= Beginning of Section =
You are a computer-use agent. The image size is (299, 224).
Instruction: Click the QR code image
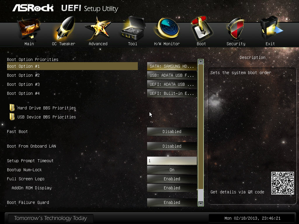pos(283,183)
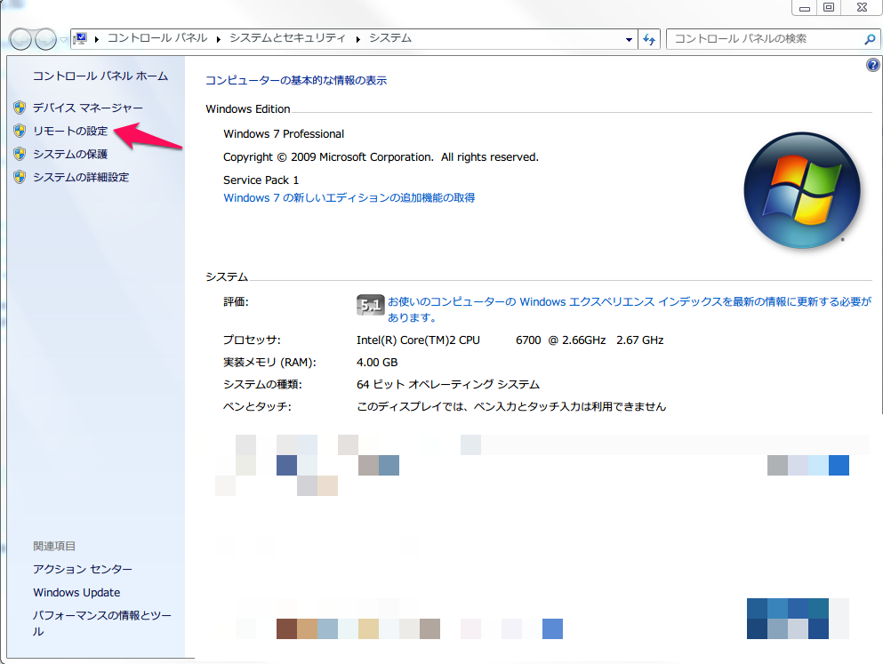Click the Back navigation arrow button

tap(21, 39)
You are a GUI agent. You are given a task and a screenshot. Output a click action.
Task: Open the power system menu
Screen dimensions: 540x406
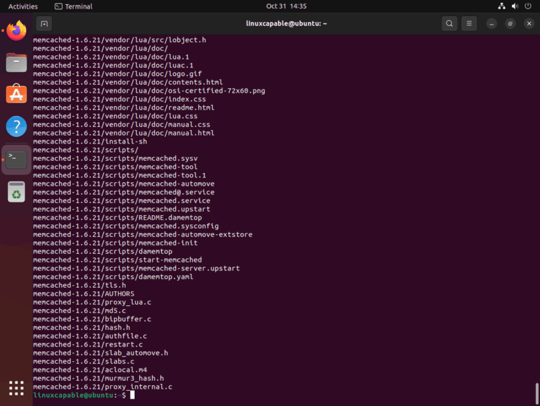point(528,6)
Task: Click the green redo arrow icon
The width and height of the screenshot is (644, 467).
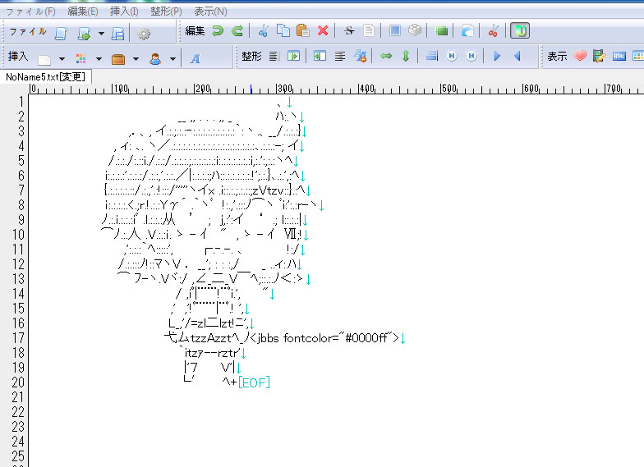Action: 237,31
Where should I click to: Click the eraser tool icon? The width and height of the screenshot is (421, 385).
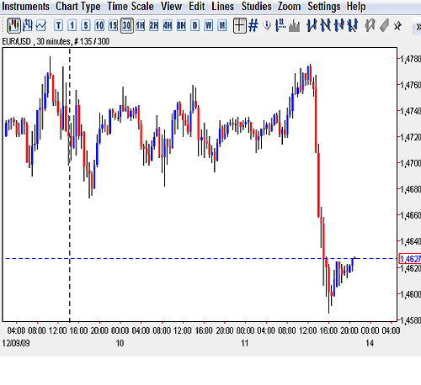[x=384, y=25]
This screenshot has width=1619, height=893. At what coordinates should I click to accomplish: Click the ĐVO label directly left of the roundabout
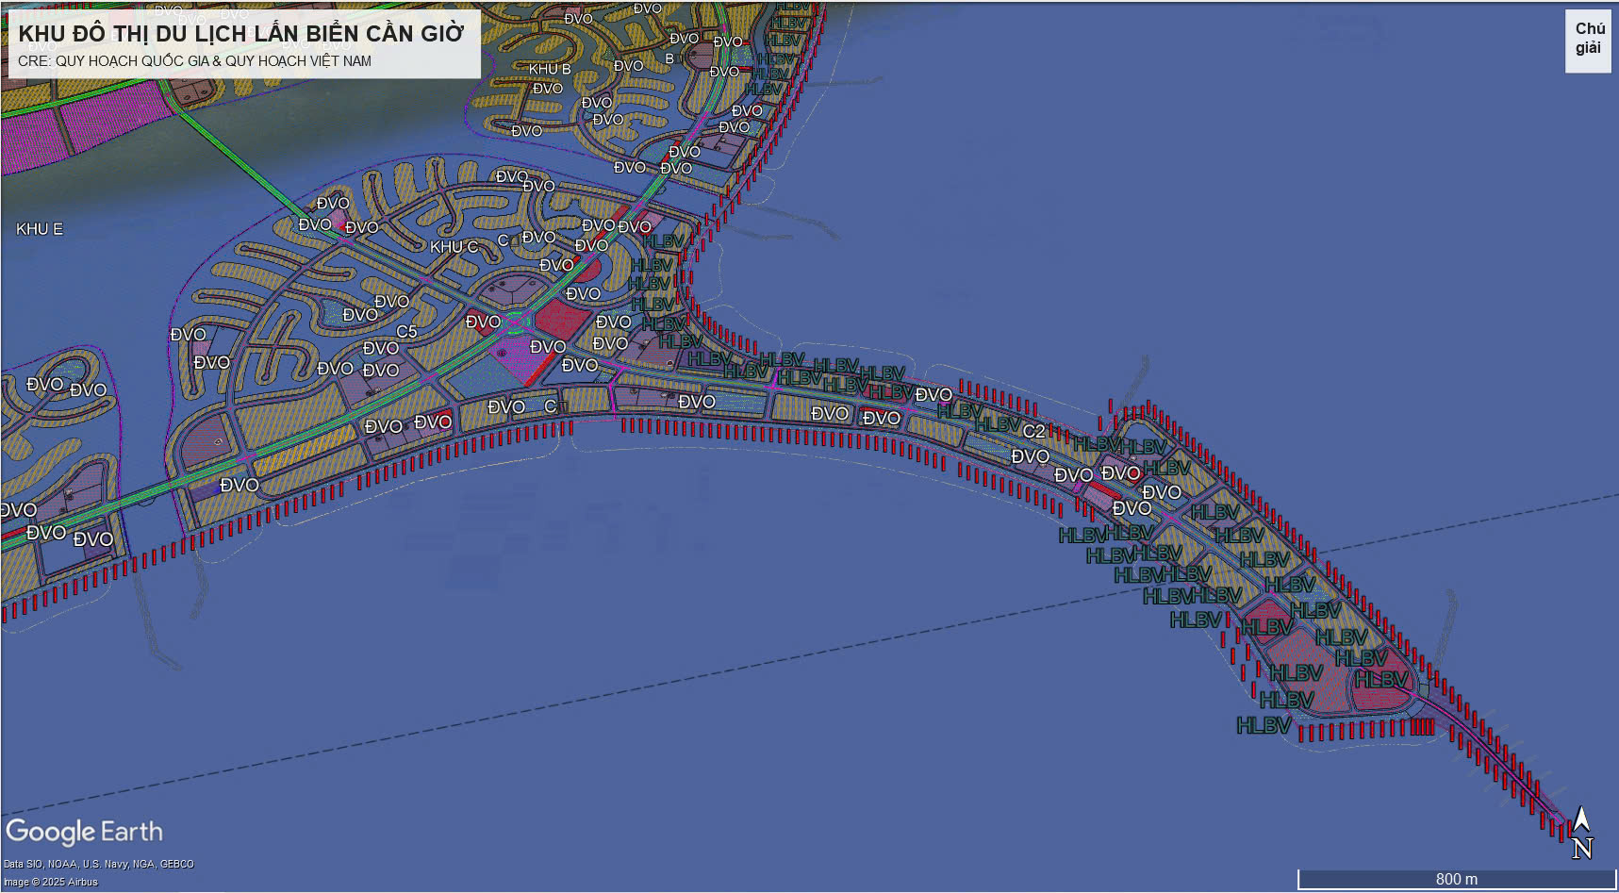[x=483, y=322]
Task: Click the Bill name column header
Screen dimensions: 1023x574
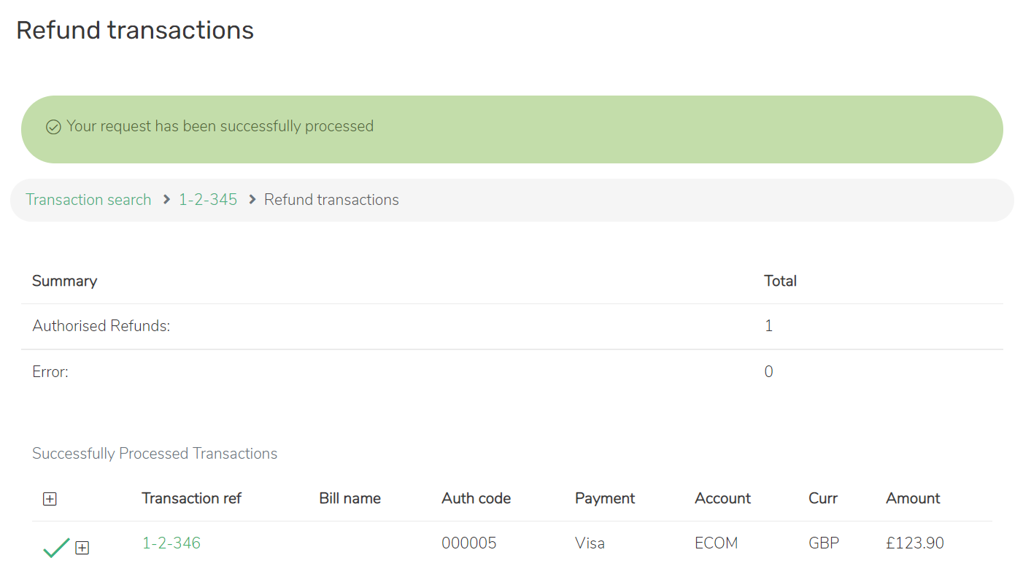Action: click(x=350, y=498)
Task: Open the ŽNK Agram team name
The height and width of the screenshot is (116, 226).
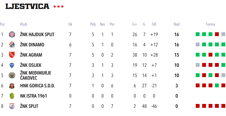Action: point(31,55)
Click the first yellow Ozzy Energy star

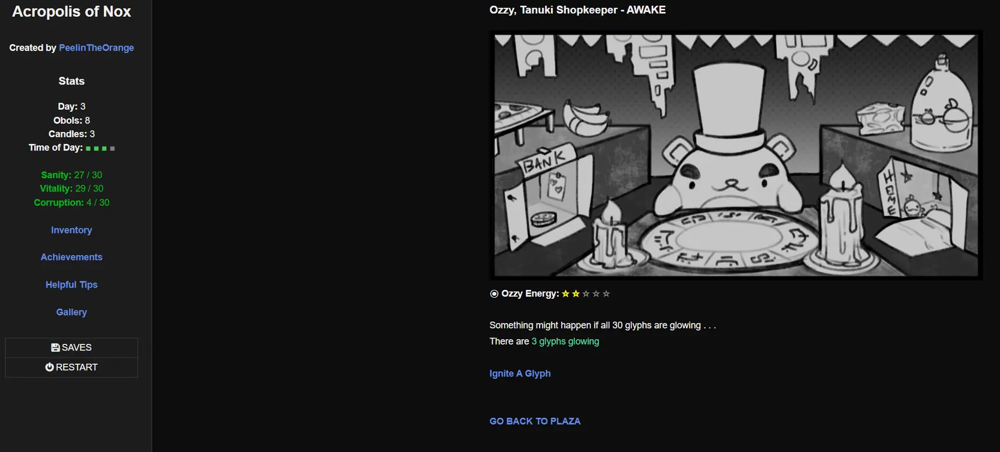(565, 294)
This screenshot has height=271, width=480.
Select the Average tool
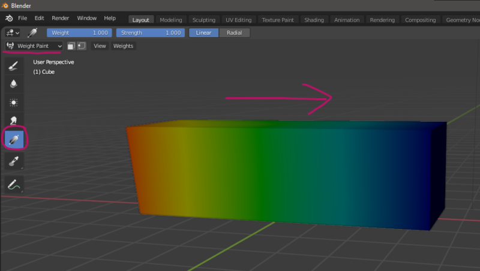click(13, 103)
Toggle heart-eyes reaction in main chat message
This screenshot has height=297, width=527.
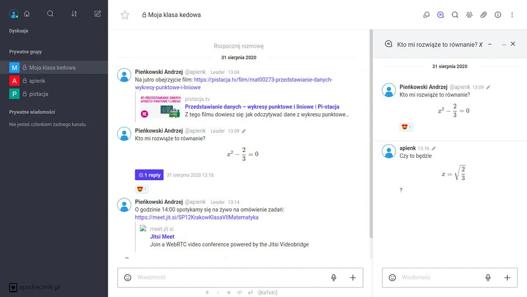[142, 189]
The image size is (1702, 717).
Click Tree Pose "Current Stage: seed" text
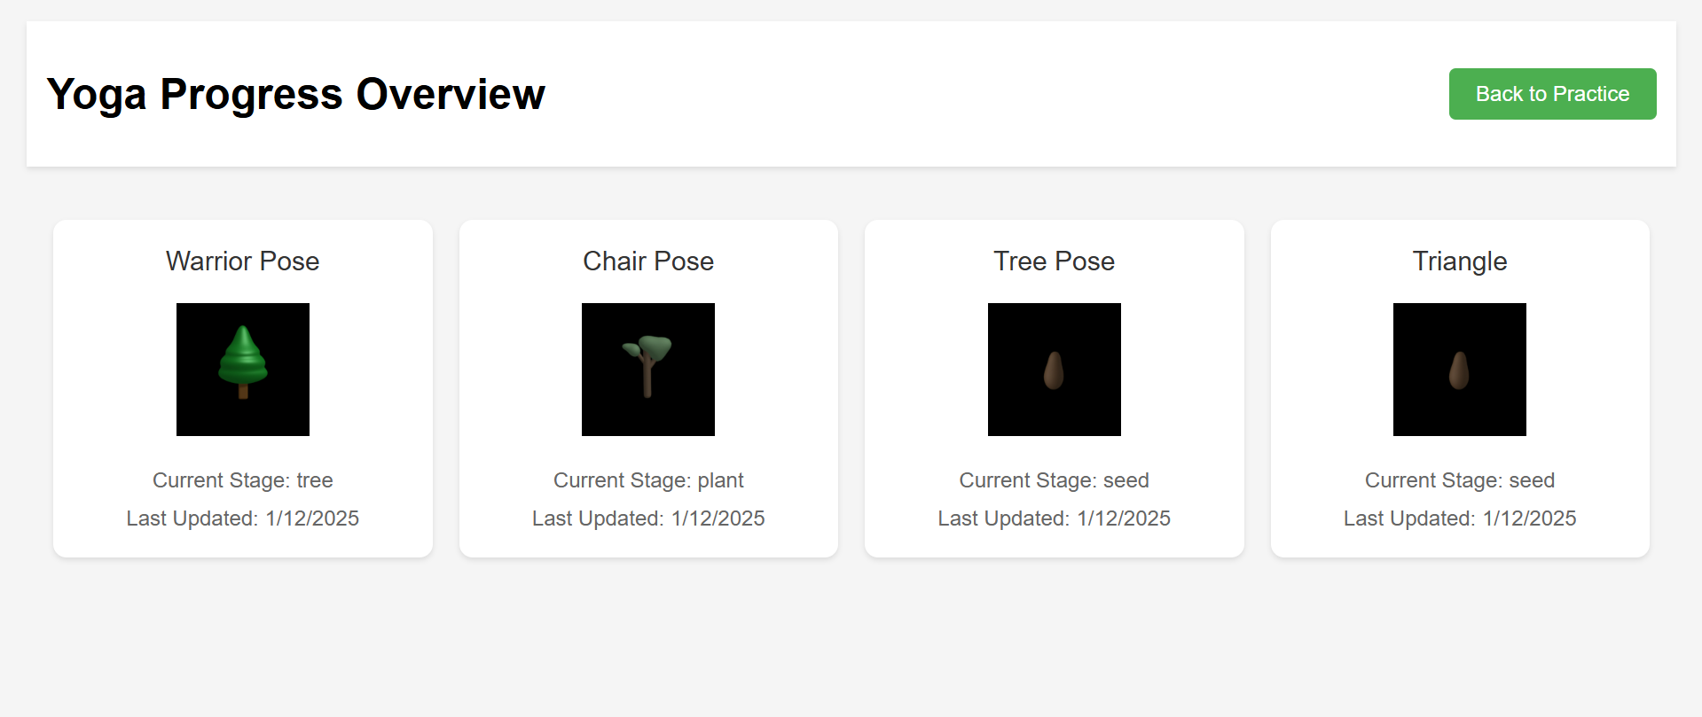tap(1054, 480)
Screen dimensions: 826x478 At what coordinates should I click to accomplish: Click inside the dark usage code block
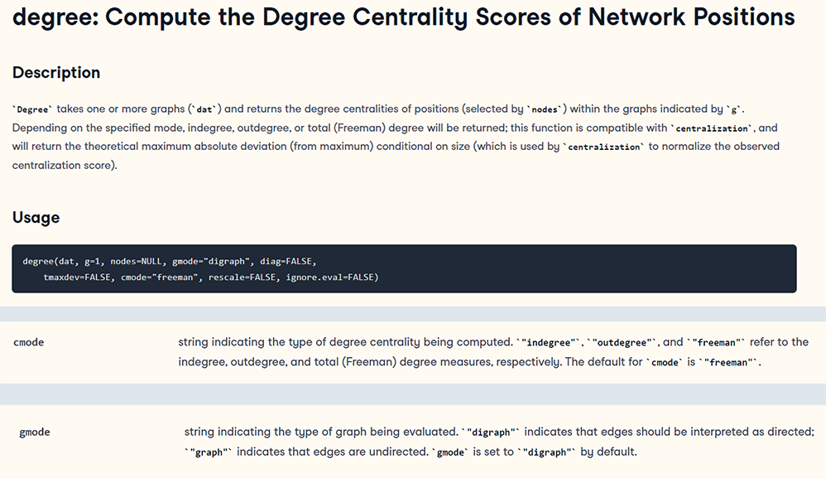pyautogui.click(x=404, y=268)

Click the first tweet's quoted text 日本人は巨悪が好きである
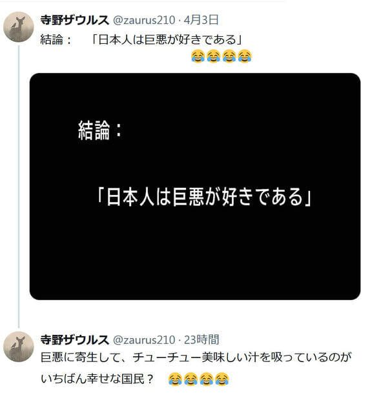click(167, 40)
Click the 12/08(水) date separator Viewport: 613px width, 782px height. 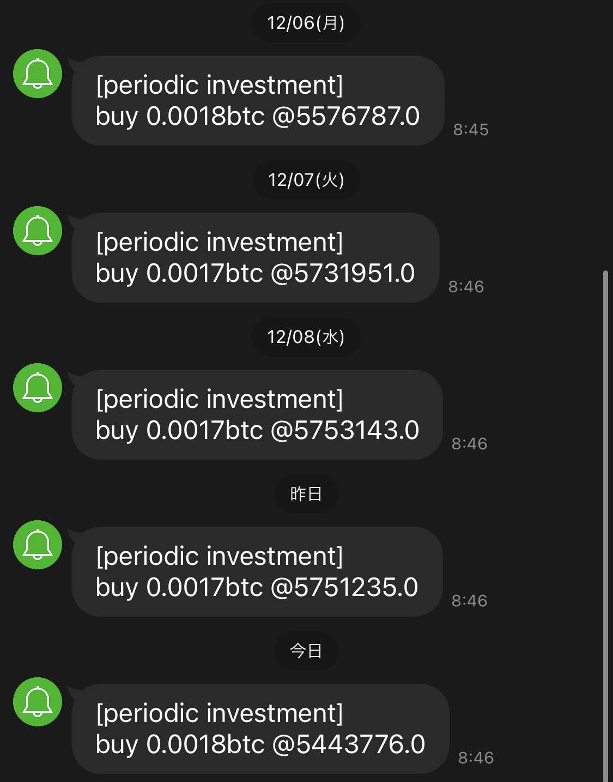click(x=306, y=337)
= End of Section =
■ **Problem to work on**: Working through the records, copy each line in which the word "size" appears.

■ **Task response**:
You are a computer-use agent. The image size is (299, 224).
The image size is (1702, 717).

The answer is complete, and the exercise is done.